→ Actions to take
1. In the J.E.B. Stuart High School excerpt, which quotation is credited to Benjamin Franklin?
2. Rewrite the listing as a numbered list, leaving out blank lines. Begin at the first line of the listing and stop after the line that contains "Action: pos(21,160)".

J.E.B. Stuart High School

Fairfax County (VA) Public Schools

Submitted June 2000

Every human being has hundreds of separate people living under his skin. The talent of a writer is his ability to give them their separate names, identities, personalities and have them relate to other characters living with him.

- Mel Brooks (1926-) US comedian, producer, director

Either write something worth reading or do something worth writing.

- Benjamin Franklin (1706-1790) US statesman, diplomat, inventor

All art is a kind of confession, more or less oblique. All artists, if they are to survive, are forced, at last, to tell the whole story; to vomit the anguish up.

- James Baldwin (1924-1987) US novelist, essayist

What on Earth Was I Thinking? (Introduction)

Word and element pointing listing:
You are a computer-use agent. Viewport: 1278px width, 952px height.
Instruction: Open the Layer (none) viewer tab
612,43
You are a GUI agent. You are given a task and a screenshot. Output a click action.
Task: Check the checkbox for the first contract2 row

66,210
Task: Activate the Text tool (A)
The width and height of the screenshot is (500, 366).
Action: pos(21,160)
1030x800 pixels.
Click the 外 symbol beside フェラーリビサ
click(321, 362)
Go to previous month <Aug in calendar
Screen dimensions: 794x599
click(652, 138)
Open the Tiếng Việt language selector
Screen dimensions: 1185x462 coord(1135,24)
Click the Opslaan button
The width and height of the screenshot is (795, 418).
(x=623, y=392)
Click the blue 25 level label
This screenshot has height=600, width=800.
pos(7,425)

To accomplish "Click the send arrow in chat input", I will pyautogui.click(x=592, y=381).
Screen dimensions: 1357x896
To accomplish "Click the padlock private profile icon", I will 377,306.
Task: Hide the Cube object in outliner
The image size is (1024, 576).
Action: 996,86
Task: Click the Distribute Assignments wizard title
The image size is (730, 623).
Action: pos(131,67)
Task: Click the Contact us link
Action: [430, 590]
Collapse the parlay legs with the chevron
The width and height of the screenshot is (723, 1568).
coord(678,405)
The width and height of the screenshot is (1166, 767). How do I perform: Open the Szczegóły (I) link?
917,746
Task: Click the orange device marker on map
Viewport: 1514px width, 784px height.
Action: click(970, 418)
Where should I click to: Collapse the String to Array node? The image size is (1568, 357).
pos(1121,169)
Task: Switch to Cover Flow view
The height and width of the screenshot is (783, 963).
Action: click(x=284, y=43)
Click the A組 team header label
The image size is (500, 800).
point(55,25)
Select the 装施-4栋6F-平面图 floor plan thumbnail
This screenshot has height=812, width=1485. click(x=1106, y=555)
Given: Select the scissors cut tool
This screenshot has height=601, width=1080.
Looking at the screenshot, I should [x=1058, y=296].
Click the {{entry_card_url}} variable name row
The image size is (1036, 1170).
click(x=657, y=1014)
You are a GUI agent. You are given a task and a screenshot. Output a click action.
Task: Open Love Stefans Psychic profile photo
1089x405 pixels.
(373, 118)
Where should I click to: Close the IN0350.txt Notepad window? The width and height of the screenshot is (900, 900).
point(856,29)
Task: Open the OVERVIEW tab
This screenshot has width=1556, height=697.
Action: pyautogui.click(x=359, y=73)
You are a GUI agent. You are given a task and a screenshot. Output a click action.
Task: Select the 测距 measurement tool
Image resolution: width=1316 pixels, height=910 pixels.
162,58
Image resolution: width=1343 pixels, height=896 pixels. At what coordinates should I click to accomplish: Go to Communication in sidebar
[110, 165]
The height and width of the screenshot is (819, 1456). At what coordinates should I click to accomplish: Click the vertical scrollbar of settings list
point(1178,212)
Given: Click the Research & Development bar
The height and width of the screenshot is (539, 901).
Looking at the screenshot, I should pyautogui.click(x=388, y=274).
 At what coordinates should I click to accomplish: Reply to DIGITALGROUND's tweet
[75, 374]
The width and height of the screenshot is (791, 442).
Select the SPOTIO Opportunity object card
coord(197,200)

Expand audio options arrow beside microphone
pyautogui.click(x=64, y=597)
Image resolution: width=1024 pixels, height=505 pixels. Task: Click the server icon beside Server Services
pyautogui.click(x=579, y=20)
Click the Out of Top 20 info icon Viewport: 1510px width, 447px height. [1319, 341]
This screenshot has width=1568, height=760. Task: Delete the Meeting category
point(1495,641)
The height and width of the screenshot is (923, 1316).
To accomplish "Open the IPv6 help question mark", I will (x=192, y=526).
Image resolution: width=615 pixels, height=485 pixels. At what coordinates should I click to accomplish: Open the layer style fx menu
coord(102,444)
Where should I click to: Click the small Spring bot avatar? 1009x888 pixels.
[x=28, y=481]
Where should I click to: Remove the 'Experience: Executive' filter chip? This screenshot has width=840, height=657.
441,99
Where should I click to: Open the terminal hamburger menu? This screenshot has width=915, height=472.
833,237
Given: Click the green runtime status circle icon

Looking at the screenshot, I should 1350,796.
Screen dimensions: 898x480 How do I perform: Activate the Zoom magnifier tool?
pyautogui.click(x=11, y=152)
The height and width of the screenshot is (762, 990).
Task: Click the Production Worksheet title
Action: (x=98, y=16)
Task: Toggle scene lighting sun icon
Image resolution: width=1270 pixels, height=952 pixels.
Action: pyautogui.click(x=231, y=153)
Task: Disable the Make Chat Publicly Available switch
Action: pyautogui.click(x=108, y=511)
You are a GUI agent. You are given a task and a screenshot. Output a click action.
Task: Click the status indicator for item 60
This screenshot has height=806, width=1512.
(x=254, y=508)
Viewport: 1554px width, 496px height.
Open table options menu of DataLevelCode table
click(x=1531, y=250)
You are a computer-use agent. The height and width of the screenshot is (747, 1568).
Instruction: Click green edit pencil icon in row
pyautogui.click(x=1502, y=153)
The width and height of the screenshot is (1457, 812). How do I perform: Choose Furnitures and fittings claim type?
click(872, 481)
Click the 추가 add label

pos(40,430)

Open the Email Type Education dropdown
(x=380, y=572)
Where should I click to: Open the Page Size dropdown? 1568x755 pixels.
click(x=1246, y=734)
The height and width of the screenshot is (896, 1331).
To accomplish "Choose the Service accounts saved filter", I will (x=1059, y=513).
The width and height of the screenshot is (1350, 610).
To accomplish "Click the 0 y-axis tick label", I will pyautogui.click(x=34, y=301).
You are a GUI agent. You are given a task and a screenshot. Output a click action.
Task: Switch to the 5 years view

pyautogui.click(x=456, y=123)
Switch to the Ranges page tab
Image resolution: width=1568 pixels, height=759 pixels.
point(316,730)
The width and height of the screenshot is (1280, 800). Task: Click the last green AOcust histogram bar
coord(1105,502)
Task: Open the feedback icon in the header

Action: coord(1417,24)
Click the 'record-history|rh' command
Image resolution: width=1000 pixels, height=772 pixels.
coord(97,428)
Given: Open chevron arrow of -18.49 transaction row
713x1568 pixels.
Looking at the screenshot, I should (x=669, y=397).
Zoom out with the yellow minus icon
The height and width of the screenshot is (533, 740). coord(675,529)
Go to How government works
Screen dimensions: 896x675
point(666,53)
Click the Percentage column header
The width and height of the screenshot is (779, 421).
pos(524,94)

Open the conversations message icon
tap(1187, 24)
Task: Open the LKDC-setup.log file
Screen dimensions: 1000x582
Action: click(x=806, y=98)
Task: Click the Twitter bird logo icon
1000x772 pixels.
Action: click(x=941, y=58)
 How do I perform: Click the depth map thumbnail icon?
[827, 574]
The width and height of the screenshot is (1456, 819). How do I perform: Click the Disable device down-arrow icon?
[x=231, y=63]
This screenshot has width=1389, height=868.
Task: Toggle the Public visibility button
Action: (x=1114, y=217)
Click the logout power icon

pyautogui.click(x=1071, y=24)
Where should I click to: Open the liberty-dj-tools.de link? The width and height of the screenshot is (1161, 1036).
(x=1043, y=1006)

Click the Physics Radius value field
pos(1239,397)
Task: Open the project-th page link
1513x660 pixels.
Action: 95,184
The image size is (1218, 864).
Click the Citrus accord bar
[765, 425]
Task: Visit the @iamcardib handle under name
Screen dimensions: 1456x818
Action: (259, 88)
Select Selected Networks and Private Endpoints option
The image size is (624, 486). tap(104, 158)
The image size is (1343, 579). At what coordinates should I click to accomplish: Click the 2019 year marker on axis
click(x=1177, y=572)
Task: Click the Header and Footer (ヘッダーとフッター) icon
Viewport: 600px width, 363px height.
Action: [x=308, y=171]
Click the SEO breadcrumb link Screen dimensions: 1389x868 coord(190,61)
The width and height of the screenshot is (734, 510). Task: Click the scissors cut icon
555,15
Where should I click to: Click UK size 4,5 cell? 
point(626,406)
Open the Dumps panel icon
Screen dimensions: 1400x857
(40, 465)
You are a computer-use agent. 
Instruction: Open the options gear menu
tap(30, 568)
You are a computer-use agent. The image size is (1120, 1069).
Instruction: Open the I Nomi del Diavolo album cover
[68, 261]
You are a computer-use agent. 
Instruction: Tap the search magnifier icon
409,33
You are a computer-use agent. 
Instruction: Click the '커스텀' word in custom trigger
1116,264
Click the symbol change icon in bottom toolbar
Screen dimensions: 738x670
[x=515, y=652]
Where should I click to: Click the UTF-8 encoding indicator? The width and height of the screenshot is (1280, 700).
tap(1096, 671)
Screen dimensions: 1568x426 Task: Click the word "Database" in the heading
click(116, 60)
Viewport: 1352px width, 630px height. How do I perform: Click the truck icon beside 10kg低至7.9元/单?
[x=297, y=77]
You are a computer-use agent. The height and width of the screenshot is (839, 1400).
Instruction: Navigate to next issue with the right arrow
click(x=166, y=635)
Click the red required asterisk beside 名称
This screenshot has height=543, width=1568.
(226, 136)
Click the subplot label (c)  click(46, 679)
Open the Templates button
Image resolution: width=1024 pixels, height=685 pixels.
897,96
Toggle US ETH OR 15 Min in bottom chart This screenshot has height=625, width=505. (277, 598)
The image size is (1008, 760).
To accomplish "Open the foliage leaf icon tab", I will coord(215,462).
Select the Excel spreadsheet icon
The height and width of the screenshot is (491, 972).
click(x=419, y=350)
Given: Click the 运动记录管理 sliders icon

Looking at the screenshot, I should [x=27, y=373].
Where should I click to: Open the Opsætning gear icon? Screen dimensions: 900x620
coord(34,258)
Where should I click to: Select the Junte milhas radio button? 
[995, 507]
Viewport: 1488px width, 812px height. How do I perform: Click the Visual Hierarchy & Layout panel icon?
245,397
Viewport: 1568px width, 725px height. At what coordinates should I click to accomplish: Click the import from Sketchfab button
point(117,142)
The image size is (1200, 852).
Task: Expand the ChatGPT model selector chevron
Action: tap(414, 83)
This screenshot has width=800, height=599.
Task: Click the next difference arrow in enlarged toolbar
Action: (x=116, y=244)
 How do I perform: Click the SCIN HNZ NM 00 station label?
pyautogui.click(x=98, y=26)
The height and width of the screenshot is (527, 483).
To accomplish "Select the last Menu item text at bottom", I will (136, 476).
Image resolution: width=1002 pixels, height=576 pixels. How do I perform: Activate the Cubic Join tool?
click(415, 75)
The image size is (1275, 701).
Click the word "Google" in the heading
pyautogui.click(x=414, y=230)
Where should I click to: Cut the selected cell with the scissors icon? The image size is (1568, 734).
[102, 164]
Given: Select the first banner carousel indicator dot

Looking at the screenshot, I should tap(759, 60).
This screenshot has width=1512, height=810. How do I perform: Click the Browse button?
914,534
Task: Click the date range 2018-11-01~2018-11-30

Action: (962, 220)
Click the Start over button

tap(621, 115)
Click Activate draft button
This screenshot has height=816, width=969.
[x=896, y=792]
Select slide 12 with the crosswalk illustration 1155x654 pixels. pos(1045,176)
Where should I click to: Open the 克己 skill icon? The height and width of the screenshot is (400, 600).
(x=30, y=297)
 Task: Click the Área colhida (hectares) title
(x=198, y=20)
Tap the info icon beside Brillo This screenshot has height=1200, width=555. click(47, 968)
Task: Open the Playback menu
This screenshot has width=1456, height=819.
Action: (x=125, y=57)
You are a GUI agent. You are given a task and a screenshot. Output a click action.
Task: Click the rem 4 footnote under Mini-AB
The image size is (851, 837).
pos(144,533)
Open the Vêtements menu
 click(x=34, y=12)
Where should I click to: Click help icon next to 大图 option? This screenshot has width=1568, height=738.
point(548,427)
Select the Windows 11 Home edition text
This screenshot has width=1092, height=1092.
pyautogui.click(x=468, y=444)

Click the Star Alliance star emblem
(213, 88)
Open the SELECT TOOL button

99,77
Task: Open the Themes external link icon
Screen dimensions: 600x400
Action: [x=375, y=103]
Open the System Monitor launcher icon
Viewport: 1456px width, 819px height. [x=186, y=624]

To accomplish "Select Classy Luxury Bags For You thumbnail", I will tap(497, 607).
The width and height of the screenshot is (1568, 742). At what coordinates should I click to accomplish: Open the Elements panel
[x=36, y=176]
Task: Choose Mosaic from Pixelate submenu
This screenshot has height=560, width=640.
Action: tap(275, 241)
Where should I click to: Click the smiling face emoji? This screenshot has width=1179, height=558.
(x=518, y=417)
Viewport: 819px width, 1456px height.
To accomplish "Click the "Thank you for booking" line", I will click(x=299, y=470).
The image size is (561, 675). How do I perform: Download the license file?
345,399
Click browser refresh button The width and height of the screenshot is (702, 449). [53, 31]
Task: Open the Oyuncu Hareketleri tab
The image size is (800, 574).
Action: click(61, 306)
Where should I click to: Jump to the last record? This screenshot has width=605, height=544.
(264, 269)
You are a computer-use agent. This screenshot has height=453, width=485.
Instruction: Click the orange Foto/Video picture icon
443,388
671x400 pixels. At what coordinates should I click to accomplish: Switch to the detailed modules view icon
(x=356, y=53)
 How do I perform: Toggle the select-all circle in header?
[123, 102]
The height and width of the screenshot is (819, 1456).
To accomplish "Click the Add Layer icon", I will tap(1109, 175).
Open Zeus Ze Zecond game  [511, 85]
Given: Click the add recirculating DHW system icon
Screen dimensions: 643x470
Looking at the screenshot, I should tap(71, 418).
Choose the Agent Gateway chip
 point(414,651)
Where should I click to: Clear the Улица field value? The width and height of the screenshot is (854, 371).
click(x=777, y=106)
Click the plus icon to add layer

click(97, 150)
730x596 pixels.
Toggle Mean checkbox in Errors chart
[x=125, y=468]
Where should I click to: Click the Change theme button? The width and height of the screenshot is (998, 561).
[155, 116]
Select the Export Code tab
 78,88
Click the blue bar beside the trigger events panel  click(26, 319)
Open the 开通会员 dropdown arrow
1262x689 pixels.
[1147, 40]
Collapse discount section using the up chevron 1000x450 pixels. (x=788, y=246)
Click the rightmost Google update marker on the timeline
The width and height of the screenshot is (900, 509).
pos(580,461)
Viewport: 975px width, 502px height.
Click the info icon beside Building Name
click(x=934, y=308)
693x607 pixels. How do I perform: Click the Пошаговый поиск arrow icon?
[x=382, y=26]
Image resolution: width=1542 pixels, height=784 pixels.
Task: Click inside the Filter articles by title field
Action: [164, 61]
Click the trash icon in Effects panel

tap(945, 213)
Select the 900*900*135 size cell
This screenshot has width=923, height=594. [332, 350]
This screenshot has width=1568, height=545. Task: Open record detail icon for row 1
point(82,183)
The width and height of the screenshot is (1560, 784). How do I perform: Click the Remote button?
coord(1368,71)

→ Solutions to the problems
1. "Either write something worth reading or do something worth writing."

2.
1. You are a computer-use agent. Viewport: 1278px width, 952px height.
2. Instruction: Open the Layer (none) viewer tab
3. 612,43
4. You are a GUI agent. You are given a task and a screenshot. Output a click action.
5. Task: Check the checkbox for the first contract2 row
6. 66,210
7. Task: Activate the Text tool (A)
8. The width and height of the screenshot is (500, 366).
9. Action: pos(21,160)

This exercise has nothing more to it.